*Exercise aim*:
Take the data from its first line. Print each line exactly until the line containing "WordPress (137, 2566)" has been printed too.

(Beginning of Input records)

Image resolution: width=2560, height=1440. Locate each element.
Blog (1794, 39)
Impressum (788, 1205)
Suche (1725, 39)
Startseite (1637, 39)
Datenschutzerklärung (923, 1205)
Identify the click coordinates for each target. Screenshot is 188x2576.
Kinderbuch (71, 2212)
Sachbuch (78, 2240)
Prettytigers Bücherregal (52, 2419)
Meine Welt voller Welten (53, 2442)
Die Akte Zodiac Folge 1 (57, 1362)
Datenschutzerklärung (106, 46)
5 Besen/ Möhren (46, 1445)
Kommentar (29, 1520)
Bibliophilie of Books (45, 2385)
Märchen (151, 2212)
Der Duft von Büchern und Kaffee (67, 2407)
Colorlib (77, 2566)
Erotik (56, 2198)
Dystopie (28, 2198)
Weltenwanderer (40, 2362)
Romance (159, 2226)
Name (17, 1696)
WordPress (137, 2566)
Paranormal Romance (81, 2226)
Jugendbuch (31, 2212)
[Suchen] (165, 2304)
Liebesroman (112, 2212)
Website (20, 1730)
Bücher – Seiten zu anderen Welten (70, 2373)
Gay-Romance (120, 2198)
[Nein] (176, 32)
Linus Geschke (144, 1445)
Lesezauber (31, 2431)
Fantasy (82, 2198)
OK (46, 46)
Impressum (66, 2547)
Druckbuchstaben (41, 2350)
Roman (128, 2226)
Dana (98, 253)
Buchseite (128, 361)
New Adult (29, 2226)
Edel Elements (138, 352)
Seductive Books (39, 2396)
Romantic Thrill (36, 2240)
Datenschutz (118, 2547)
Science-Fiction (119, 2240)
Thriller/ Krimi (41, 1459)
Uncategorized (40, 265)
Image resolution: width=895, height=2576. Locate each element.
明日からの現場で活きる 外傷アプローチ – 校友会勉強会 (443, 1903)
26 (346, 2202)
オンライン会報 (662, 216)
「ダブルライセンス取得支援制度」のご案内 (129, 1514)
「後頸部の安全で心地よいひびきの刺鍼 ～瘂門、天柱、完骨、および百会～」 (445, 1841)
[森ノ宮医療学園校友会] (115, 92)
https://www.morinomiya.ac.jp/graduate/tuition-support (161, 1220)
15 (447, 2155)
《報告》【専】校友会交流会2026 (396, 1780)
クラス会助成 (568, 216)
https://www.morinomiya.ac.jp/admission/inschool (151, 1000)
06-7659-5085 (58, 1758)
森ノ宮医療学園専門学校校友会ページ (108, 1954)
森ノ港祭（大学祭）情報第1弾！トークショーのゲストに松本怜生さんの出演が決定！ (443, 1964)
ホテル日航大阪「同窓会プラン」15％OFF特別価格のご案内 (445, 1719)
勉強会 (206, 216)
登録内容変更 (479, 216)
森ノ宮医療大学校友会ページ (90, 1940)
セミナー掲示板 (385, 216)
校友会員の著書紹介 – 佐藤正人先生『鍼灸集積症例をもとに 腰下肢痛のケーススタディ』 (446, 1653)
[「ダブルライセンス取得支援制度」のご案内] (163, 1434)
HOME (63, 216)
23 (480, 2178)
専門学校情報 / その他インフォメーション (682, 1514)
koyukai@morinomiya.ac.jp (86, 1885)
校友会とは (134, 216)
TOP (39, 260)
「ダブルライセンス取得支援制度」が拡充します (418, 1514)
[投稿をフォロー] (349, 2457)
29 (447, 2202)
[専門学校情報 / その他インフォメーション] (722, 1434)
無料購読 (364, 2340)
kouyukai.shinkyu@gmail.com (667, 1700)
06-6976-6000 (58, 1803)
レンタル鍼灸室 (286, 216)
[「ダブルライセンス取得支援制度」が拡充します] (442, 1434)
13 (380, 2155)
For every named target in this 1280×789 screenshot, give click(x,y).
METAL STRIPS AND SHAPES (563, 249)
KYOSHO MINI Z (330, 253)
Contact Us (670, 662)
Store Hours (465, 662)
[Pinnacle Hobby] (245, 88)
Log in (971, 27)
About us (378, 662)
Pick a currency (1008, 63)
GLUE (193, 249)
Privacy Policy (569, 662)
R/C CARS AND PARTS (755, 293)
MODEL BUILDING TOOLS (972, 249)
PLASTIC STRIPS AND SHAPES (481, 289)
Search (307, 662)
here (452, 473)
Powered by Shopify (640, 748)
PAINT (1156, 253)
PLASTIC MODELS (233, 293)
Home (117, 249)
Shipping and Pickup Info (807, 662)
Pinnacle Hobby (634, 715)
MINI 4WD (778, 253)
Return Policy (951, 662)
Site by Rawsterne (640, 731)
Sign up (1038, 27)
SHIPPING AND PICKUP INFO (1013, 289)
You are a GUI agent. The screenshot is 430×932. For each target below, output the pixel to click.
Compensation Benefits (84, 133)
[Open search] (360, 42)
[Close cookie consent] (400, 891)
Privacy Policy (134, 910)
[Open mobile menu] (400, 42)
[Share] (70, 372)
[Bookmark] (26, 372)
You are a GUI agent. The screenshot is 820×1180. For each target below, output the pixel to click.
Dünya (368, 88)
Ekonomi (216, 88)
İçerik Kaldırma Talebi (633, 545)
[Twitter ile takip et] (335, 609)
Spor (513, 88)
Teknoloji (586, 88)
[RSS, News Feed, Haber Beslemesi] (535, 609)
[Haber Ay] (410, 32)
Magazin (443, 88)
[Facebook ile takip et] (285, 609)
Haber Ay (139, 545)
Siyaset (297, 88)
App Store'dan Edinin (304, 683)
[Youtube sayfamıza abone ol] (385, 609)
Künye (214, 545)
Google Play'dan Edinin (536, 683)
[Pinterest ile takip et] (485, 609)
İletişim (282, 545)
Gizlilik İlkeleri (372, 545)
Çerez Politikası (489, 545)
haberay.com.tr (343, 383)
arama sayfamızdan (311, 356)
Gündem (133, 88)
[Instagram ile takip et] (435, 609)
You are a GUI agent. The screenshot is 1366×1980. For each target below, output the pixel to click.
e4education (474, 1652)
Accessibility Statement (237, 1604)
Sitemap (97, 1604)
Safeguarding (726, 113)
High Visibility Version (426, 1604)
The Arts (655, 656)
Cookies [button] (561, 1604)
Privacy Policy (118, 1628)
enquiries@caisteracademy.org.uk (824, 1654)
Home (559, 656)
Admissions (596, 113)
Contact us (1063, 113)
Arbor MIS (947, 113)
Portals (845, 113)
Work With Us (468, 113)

(End of Input records)

*Written answer*:
Image resolution: width=2560, height=1440. Locate each element.
Blog (1794, 39)
Impressum (788, 1205)
Suche (1725, 39)
Startseite (1637, 39)
Datenschutzerklärung (923, 1205)
Identify the click coordinates for each target. Screenshot is 188x2576.
Kinderbuch (71, 2212)
Sachbuch (78, 2240)
Prettytigers Bücherregal (52, 2419)
Meine Welt voller Welten (53, 2442)
Die Akte Zodiac Folge 1 (57, 1362)
Datenschutzerklärung (106, 46)
5 Besen/ Möhren (46, 1445)
Kommentar (29, 1520)
Bibliophilie of Books (45, 2385)
Märchen (151, 2212)
Der Duft von Büchern und Kaffee (67, 2407)
Colorlib (77, 2566)
Erotik (56, 2198)
Dystopie (28, 2198)
Weltenwanderer (40, 2362)
Romance (159, 2226)
Name (17, 1696)
WordPress (137, 2566)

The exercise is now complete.